Text
Use Bayes’ Theorem to calculate the following probabilities. These can be done by hand or in Python.

    (a) If a randomly chosen graphics card is defective, what is the probability it was manufactured using Process A?
    (b) If a randomly chosen graphics card is not defective, what is the probability it was manufactured using Process C?

In [45]:
import pandas as pd

builds = ['A', 'B', 'C']
a = [0.5, 0.03, 0.97]
b = [0.3, 0.02, 0.98]
c = [0.2, 0.04, 0.96]

prob_df = pd.DataFrame([a, b, c], builds, columns=['Probability', 'Defective', 'Not_Defective'])

In [70]:
# Takes A, B, A(Given)B; Returns probability A|B
def bayes(A, B, B_A):
    return (B_A*A)/B


# (a)
#_____

# Likelihood built = A
A = prob_df[prob_df.index=='A'].Probability
# Likelihood of being defective
B = sum(prob_df['Defective']*prob_df['Probability'])
# Probability of being defective given A
B_A = prob_df[prob_df.index=='A'].Defective

print(f'Probability build is "A" given card is defective: {bayes(A, B, B_A)}')

# (b)

Data records
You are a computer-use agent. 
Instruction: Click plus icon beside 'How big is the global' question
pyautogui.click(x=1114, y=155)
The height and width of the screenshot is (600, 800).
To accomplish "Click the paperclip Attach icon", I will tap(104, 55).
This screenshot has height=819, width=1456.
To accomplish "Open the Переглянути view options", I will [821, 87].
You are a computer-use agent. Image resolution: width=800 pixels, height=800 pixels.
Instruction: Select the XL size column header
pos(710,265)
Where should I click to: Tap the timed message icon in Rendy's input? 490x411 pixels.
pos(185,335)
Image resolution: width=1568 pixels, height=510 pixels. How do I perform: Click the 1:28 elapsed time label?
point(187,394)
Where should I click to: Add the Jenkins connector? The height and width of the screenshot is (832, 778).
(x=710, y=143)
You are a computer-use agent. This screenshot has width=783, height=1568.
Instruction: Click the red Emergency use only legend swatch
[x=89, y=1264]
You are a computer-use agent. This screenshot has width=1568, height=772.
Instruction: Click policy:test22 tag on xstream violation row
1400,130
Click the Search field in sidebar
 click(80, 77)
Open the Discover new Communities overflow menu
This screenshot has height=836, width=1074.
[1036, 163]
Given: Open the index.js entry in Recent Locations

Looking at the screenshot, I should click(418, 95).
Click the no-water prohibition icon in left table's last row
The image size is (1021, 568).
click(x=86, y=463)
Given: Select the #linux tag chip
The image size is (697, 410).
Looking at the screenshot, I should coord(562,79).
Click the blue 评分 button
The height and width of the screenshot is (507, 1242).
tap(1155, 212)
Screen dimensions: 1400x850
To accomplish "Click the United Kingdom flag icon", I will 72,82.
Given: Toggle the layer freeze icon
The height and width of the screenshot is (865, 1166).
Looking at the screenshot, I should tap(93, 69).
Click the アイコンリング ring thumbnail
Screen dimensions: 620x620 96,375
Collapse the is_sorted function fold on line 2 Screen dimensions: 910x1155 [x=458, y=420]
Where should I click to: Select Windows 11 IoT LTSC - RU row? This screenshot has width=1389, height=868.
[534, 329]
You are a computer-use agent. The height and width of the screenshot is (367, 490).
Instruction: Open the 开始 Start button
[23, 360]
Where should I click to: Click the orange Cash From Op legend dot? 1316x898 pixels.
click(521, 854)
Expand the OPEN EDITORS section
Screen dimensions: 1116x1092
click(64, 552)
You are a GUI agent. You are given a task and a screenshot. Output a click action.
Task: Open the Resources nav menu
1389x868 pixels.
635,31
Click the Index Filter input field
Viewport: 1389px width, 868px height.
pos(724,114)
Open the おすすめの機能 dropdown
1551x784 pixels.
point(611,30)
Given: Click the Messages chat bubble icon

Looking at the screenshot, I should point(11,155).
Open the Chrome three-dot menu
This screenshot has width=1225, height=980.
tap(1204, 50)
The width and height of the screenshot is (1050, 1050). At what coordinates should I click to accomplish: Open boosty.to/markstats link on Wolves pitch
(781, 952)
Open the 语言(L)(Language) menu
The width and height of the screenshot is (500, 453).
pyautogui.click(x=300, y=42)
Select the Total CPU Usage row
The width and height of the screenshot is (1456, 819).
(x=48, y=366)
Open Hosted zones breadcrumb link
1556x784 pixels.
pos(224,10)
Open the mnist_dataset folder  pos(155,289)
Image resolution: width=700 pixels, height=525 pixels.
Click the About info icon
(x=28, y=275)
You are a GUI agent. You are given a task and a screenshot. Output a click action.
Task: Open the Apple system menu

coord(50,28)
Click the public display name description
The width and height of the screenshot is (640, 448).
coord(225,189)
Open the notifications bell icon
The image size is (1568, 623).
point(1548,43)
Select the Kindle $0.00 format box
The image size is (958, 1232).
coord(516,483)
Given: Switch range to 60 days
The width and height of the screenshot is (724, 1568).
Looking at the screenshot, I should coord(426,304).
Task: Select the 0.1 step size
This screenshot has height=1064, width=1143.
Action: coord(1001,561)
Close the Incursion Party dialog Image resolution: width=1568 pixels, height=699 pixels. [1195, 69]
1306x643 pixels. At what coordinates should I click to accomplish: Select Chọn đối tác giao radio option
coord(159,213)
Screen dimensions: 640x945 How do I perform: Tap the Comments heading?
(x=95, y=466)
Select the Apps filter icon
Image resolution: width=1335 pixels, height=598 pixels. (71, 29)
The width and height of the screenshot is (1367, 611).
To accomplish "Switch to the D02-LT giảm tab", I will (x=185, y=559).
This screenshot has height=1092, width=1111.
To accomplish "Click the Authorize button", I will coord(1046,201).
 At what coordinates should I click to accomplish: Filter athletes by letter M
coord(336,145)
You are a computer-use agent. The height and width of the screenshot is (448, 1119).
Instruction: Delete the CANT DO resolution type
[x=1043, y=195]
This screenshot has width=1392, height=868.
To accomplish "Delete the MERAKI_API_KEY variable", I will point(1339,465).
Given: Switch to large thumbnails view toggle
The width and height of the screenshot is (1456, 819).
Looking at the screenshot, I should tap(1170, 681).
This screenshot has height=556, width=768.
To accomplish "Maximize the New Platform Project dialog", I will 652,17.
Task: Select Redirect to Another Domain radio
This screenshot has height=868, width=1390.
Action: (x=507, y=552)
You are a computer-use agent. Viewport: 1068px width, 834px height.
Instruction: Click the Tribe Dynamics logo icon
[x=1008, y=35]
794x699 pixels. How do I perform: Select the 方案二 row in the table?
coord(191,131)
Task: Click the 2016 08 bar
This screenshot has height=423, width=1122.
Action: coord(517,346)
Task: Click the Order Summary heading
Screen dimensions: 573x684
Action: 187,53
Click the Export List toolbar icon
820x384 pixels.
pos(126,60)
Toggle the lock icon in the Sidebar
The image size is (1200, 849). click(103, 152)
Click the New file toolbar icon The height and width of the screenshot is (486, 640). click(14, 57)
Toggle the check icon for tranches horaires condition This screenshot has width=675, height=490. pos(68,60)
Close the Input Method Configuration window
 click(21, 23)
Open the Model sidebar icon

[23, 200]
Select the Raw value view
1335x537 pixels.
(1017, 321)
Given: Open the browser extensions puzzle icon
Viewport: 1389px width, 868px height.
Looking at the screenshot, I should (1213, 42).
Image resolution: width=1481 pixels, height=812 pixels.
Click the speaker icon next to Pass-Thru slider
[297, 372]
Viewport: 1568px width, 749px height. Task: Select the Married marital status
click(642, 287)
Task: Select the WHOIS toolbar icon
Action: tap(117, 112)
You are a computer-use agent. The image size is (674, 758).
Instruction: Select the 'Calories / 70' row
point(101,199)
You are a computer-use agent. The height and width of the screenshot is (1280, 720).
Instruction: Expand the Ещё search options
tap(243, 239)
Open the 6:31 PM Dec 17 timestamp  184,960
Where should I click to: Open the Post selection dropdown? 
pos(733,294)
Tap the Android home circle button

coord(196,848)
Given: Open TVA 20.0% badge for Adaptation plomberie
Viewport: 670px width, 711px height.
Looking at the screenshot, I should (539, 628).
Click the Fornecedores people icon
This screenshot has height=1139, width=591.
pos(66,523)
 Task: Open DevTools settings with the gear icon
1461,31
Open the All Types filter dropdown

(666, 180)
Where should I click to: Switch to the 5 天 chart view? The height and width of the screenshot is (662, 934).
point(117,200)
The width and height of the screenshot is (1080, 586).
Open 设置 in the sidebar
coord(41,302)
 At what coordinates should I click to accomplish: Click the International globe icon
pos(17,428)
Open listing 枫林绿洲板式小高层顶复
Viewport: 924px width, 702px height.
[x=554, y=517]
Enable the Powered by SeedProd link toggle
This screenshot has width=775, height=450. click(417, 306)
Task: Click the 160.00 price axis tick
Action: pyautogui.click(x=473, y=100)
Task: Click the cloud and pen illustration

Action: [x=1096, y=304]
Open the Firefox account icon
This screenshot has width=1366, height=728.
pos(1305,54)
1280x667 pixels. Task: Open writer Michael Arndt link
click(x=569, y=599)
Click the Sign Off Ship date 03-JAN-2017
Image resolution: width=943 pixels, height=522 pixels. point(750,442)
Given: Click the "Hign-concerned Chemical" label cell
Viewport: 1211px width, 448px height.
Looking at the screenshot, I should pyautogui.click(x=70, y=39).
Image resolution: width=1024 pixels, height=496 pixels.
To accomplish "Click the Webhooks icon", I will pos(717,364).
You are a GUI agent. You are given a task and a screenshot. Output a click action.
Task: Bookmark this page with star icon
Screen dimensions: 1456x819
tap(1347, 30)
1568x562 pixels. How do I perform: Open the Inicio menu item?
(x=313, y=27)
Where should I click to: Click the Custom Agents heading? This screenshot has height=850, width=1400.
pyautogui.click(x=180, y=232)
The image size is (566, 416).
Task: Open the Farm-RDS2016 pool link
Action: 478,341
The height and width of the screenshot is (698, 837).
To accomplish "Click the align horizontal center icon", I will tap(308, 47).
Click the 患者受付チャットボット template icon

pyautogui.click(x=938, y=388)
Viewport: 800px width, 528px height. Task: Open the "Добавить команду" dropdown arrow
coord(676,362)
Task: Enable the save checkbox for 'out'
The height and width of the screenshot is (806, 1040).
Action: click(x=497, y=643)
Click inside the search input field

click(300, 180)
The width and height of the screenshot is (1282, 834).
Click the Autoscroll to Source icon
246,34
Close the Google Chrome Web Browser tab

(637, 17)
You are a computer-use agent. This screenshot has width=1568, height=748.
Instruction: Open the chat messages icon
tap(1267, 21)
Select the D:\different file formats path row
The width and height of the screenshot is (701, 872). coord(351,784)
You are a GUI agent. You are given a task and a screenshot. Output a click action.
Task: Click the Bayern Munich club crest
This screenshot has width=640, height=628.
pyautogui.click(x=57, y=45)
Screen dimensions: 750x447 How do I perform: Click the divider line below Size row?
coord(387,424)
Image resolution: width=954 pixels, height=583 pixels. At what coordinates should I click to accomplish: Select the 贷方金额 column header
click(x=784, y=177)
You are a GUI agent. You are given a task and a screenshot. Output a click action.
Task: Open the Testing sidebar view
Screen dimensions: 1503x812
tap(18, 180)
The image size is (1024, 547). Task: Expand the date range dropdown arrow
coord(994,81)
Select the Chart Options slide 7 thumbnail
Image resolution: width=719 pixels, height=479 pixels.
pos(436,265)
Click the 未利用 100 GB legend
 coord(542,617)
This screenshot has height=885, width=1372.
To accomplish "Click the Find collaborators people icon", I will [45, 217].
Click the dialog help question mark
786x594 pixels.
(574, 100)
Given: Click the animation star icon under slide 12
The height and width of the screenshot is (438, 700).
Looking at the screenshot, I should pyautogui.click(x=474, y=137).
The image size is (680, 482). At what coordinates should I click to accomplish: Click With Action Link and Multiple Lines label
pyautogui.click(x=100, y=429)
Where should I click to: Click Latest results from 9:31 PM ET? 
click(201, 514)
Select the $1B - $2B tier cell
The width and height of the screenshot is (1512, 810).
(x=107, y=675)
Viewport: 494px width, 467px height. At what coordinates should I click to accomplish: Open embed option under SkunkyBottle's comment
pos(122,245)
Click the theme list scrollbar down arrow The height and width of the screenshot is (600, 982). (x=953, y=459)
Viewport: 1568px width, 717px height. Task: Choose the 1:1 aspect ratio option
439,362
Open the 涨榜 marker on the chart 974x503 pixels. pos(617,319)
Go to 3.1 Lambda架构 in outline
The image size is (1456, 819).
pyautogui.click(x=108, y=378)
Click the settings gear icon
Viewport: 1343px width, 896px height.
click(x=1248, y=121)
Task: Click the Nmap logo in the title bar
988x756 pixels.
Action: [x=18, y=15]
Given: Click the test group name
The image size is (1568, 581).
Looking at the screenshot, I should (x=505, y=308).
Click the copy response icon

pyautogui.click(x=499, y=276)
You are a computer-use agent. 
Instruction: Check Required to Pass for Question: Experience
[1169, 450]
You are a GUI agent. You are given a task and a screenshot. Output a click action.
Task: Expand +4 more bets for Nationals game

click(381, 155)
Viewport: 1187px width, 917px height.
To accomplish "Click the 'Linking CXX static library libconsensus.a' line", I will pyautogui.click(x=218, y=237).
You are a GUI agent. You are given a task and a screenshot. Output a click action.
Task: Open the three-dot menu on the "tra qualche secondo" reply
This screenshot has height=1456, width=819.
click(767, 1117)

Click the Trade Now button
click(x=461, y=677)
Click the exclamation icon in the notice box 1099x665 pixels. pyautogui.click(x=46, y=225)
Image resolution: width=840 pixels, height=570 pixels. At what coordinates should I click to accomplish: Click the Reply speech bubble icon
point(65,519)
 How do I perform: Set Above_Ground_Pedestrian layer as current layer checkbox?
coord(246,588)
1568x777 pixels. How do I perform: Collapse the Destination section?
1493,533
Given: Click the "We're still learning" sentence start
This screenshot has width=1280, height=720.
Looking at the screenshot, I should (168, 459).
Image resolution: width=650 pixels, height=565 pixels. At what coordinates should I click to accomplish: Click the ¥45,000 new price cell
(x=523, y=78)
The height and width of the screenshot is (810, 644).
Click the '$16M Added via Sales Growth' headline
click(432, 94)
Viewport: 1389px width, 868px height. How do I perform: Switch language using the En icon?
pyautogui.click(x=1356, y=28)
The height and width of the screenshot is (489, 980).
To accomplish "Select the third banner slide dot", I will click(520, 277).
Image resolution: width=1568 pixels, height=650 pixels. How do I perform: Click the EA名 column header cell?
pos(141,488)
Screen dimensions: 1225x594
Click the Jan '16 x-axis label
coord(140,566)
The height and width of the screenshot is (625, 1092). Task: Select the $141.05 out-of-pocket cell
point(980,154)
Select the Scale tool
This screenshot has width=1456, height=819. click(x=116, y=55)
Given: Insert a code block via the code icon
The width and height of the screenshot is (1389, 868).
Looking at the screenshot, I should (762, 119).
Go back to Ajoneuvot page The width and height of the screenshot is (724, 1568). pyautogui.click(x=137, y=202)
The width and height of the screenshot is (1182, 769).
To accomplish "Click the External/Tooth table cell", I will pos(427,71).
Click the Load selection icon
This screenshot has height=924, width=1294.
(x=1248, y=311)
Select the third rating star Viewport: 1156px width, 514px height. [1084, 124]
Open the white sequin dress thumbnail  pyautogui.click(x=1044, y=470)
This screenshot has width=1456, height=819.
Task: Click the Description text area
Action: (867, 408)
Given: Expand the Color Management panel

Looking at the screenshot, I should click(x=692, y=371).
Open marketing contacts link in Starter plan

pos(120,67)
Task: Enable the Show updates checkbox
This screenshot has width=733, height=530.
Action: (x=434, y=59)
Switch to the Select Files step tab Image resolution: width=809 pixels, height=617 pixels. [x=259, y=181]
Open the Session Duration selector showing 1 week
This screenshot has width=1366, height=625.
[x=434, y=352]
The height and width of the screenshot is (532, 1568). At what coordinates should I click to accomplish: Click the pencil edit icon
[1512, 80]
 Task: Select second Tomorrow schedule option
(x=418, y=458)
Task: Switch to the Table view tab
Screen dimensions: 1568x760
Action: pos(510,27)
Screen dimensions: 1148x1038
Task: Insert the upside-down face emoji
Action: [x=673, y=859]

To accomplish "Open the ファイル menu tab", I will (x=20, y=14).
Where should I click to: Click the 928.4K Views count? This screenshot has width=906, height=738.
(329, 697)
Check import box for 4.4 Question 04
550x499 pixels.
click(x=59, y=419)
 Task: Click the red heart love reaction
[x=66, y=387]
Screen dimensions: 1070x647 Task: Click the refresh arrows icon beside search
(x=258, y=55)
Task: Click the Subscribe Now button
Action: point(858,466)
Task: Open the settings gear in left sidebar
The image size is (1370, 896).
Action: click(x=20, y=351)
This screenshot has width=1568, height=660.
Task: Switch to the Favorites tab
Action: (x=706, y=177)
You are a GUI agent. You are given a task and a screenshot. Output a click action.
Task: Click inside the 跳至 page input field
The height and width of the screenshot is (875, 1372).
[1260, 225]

To be done
1. Check each statement below against the Bayes' Theorem text. For each, answer yes or no and quote the words from the text that decide it.
(a) The code imports pandas under the name pd.
(b) The bayes function divides by A.
(c) The DataFrame includes a column named Not_Defective.
2. Continue the Bayes' Theorem text from its last line.

Responses for each task
1.
(a) Yes: "import pandas as pd"
(b) No: "return (B_A*A)/B"
(c) Yes: "columns=['Probability', 'Defective', 'Not_Defective']"

2.
#_____

# Likelihood built = C
A = prob_df[prob_df.index=='C'].Probability
# Likelihood of not being defective
B = sum(prob_df['Not_Defective']*prob_df['Probability'])
# Probability of not being defective given C
B_A = prob_df[prob_df.index=='C'].Not_Defective

print(f'Probability build is "C" given card is not defective: {bayes(A, B, B_A)}')

Probability build is "A" given card is defective: A    0.517241
dtype: float64
Probability build is "C" given card is not defective: C    0.197734
dtype: float64


### Entropy Function for a Probability Distribution

Create a Python function that takes in an array of probabilities p1, p2, . . . , pn, from a discrete probability distribution with n possible outcomes and returns the entropy of the corresponding random
variable. Use the formula on p. 143 of Essential Math for Data Science to calculate the entropy

In [74]:
import numpy as np

# Takes array of probabilities; Outputs entropy
def entropy(x):
    return - np.sum(x * np.log2(x))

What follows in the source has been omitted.